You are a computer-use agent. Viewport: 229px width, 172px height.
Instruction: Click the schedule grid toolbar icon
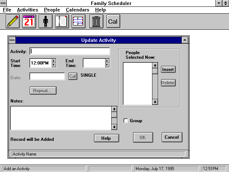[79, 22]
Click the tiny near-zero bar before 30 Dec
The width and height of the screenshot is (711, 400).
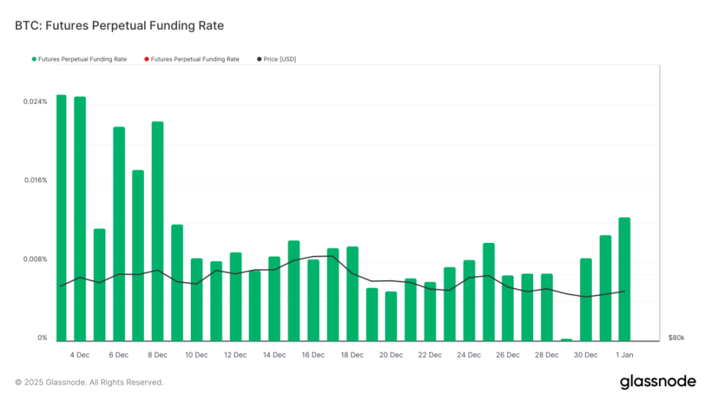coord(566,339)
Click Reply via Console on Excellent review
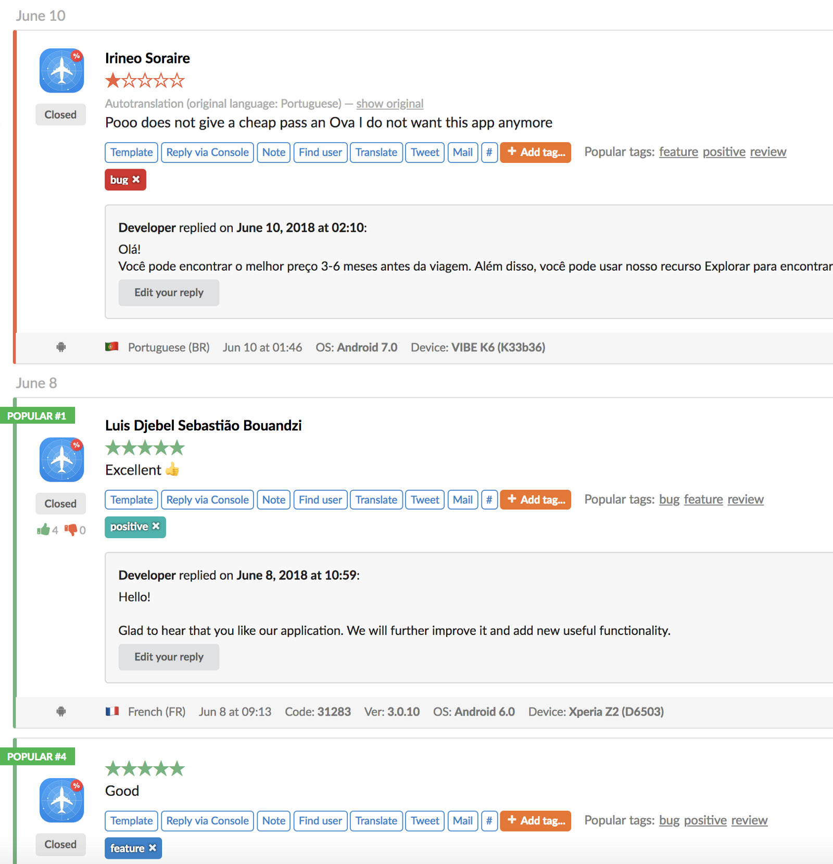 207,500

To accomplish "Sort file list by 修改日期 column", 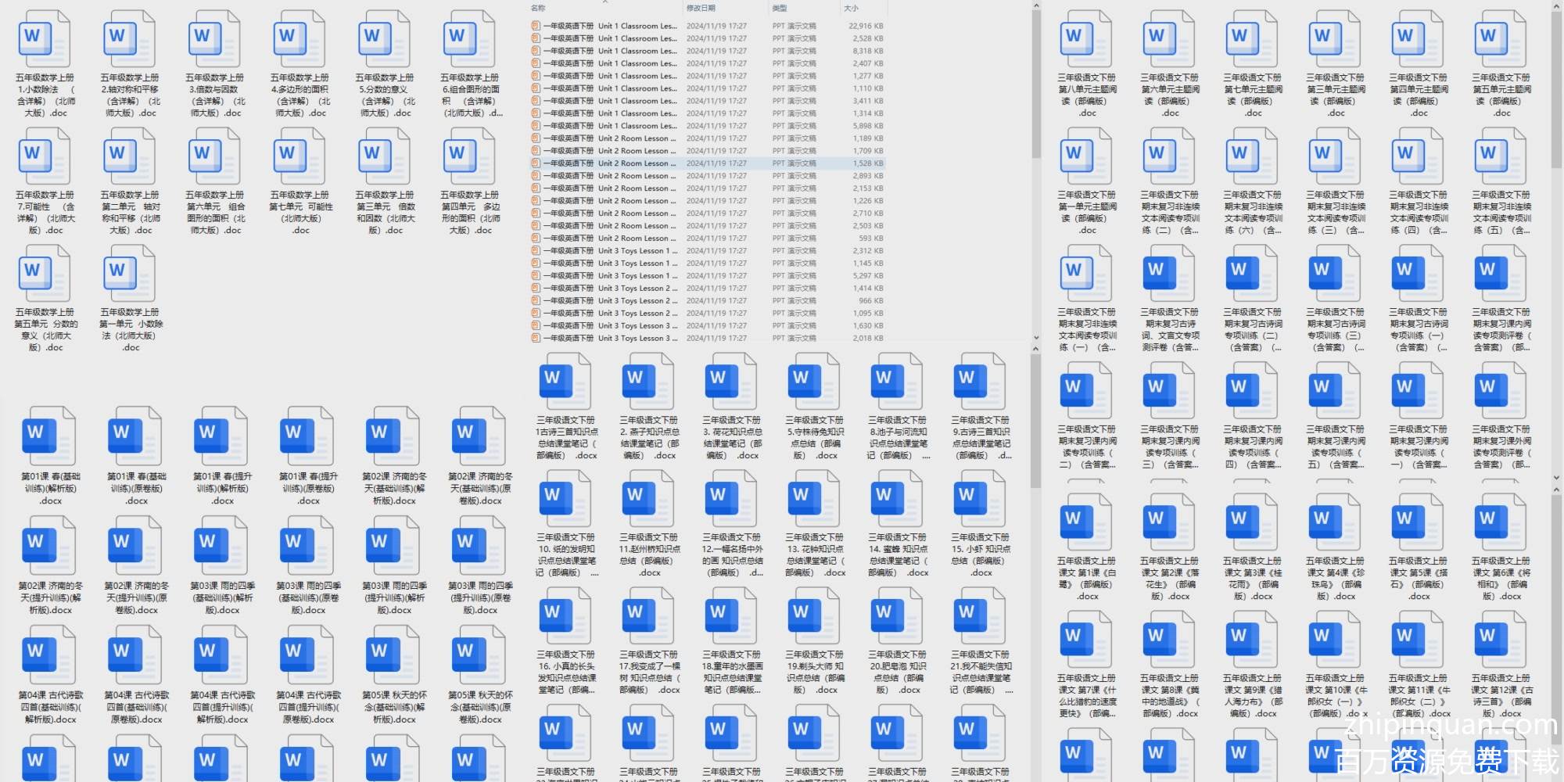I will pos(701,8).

...

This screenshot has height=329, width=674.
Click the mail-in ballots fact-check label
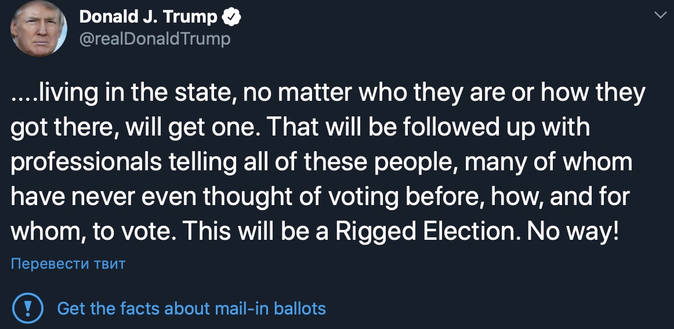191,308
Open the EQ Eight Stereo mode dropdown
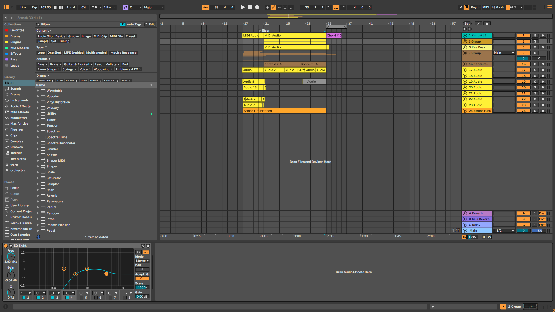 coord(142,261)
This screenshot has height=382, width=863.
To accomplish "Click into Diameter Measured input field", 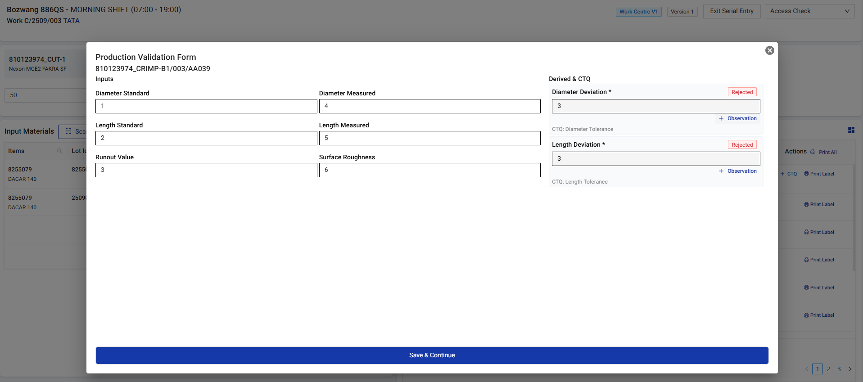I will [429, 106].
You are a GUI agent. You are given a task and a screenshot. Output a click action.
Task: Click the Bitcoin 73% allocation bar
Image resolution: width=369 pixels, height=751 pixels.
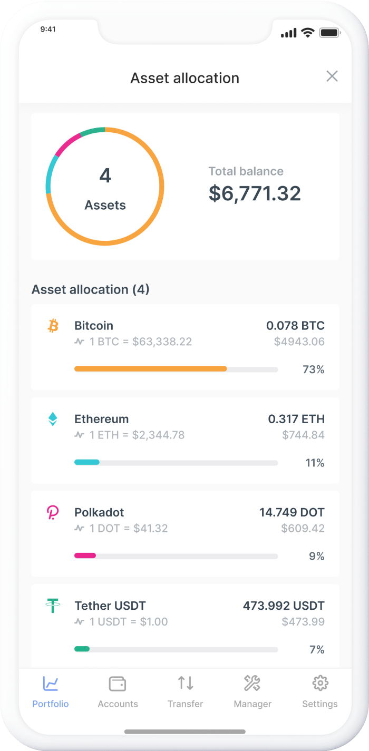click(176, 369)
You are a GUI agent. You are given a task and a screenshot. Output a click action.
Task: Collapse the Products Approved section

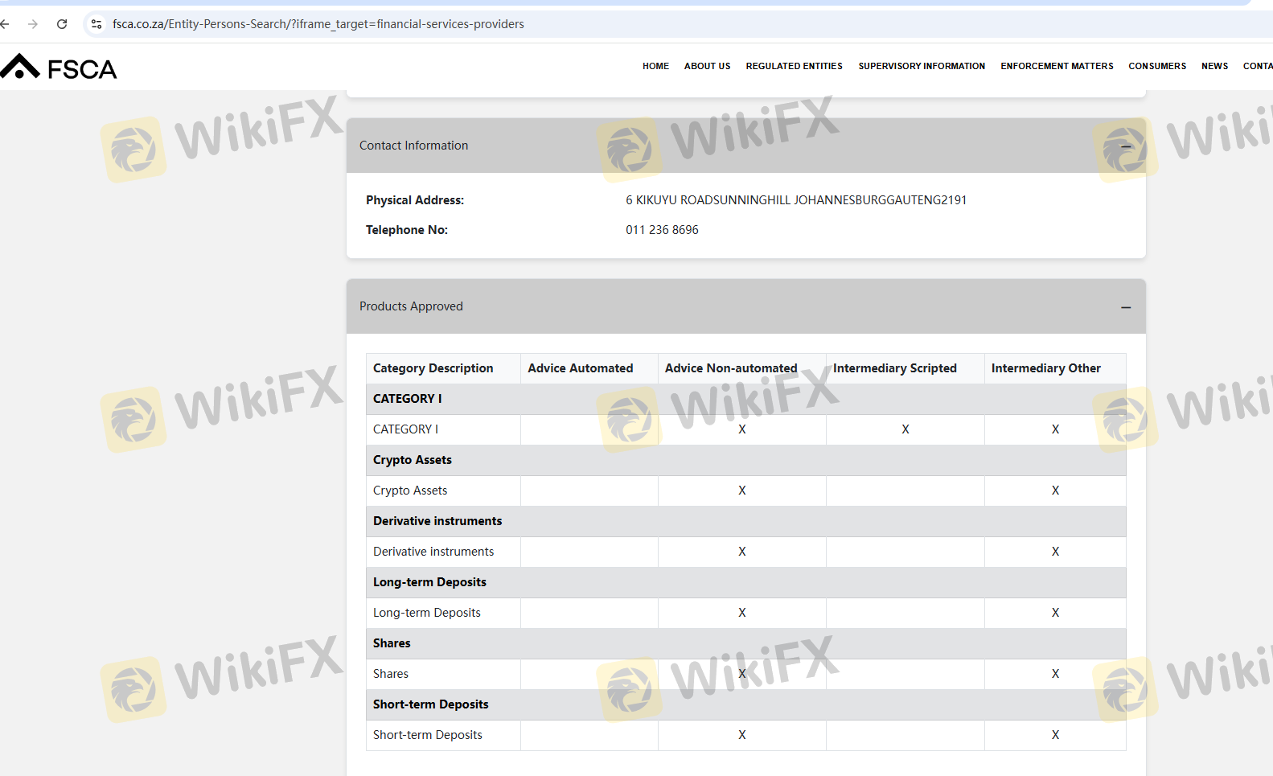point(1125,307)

__Problem requirements__: List every line in the entries above that contains the word "screenshot".

__Solved problem__:
The width and height of the screenshot is (711, 400).
This screenshot has height=329, width=674.
This screenshot has height=382, width=863.
You are a GUI agent. You are given a task and a screenshot. Output a click action.
You are a GUI agent. You are given a task and a screenshot. Output a click action.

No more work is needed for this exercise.